* Source records *
=== Section Start ===
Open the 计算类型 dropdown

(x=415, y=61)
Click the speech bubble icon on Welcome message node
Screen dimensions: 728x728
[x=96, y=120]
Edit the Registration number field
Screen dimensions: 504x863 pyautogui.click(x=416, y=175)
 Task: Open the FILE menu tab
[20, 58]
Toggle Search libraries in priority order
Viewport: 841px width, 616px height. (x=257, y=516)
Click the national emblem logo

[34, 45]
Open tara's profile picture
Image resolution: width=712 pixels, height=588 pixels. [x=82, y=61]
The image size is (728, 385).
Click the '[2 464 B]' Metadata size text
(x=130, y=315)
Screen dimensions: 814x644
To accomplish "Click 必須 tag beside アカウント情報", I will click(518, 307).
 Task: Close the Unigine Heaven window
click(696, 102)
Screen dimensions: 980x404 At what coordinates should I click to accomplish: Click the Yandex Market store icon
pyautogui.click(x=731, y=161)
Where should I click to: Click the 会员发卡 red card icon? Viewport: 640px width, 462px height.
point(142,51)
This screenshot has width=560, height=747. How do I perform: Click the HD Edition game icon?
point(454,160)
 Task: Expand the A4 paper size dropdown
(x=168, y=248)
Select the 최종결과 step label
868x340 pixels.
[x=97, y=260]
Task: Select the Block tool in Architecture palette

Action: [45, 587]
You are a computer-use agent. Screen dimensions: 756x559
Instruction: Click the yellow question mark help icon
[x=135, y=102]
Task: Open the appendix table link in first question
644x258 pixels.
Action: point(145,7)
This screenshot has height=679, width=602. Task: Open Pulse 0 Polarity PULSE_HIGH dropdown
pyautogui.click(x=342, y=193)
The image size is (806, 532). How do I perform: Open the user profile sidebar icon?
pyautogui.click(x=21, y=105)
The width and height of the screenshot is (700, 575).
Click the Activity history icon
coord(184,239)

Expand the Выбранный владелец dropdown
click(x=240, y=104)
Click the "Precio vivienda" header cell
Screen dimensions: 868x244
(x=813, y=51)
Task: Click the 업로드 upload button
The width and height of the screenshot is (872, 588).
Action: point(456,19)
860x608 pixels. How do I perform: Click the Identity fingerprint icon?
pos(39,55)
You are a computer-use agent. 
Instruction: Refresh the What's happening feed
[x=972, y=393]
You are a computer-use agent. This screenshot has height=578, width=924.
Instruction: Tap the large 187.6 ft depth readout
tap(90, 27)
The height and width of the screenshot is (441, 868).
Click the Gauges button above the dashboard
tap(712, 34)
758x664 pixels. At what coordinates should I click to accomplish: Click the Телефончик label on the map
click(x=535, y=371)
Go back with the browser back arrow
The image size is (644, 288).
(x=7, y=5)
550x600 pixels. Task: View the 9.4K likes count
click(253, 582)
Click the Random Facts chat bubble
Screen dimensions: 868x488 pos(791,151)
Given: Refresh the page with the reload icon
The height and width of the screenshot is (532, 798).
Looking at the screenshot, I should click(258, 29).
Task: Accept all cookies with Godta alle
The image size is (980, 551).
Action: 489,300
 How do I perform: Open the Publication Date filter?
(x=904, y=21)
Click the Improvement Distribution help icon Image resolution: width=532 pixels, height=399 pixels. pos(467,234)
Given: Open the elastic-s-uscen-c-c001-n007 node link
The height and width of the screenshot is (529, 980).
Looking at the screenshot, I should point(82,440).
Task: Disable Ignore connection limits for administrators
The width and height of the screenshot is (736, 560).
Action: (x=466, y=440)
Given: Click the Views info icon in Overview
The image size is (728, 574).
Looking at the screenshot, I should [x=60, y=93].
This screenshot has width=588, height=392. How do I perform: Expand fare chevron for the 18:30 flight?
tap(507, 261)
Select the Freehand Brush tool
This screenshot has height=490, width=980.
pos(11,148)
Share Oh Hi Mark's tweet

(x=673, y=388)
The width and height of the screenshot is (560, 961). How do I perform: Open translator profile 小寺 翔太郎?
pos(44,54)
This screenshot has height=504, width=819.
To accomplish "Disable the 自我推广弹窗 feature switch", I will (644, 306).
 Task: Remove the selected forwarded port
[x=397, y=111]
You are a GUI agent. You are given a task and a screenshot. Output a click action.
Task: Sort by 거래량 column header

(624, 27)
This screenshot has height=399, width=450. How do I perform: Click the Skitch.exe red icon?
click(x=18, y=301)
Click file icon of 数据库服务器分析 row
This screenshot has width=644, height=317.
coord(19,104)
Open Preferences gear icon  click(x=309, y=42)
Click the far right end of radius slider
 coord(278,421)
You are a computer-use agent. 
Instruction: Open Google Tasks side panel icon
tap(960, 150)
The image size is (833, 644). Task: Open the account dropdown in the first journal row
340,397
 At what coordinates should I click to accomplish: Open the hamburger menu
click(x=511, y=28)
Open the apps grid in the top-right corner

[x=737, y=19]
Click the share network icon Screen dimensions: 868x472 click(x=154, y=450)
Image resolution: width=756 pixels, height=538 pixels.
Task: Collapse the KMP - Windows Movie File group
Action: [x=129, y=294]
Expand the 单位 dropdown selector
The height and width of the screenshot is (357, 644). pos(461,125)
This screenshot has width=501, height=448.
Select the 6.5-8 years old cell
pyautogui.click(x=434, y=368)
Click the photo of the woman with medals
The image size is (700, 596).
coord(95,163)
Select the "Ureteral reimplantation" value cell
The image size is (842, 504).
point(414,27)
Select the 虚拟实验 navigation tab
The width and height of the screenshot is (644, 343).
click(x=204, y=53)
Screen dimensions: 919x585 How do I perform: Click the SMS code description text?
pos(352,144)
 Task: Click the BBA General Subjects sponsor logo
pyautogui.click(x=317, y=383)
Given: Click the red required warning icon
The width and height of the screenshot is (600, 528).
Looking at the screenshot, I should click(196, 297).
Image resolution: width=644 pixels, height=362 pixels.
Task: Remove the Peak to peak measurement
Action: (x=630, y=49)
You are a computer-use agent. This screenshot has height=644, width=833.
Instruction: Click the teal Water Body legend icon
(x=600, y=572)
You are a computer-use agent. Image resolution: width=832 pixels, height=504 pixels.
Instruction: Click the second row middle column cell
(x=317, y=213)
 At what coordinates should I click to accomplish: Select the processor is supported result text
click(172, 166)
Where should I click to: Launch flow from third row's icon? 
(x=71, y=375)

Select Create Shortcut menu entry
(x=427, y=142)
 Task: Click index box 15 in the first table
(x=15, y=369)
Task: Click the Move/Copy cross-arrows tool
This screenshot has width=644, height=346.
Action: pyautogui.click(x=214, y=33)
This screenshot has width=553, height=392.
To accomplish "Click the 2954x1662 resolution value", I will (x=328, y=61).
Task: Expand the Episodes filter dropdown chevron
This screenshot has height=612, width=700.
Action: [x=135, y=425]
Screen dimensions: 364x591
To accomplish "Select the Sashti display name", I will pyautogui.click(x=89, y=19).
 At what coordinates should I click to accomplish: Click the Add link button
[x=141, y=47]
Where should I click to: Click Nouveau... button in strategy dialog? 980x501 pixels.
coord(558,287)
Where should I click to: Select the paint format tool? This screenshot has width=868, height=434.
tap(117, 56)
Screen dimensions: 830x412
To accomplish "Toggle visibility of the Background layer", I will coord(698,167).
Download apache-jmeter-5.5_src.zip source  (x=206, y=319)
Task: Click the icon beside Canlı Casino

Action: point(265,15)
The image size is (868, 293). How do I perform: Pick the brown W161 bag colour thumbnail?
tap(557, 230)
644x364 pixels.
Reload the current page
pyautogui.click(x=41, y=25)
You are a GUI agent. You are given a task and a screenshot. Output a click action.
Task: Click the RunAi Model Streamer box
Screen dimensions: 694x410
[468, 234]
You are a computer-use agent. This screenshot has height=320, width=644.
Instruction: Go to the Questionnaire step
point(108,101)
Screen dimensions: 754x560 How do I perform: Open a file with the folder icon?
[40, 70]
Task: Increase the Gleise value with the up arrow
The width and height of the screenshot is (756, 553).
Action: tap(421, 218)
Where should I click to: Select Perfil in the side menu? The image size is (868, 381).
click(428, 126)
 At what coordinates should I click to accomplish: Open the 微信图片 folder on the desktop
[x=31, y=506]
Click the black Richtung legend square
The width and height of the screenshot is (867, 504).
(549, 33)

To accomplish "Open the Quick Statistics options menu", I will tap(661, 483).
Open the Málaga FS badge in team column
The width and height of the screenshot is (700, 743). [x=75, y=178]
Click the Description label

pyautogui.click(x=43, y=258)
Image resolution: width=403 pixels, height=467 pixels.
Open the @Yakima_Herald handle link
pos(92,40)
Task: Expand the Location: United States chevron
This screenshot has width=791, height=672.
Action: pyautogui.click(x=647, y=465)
=== Section End ===
* WHAT YOU HAVE TO DO *
An exact copy of the entries from the line containing "Where should I click to: Select the" through the last line is the expected answer.

* THE ANSWER *
Where should I click to: Select the paint format tool? This screenshot has width=868, height=434.
tap(117, 56)
Screen dimensions: 830x412
To accomplish "Toggle visibility of the Background layer", I will coord(698,167).
Download apache-jmeter-5.5_src.zip source  (x=206, y=319)
Task: Click the icon beside Canlı Casino

Action: point(265,15)
The image size is (868, 293). How do I perform: Pick the brown W161 bag colour thumbnail?
tap(557, 230)
644x364 pixels.
Reload the current page
pyautogui.click(x=41, y=25)
You are a GUI agent. You are given a task and a screenshot. Output a click action.
Task: Click the RunAi Model Streamer box
Screen dimensions: 694x410
[468, 234]
You are a computer-use agent. This screenshot has height=320, width=644.
Instruction: Go to the Questionnaire step
point(108,101)
Screen dimensions: 754x560 How do I perform: Open a file with the folder icon?
[40, 70]
Task: Increase the Gleise value with the up arrow
The width and height of the screenshot is (756, 553).
Action: tap(421, 218)
Where should I click to: Select Perfil in the side menu? The image size is (868, 381).
click(428, 126)
 At what coordinates should I click to accomplish: Open the 微信图片 folder on the desktop
[x=31, y=506]
Click the black Richtung legend square
The width and height of the screenshot is (867, 504).
(549, 33)

To accomplish "Open the Quick Statistics options menu", I will tap(661, 483).
Open the Málaga FS badge in team column
The width and height of the screenshot is (700, 743). [x=75, y=178]
Click the Description label

pyautogui.click(x=43, y=258)
Image resolution: width=403 pixels, height=467 pixels.
Open the @Yakima_Herald handle link
pos(92,40)
Task: Expand the Location: United States chevron
This screenshot has width=791, height=672.
Action: pyautogui.click(x=647, y=465)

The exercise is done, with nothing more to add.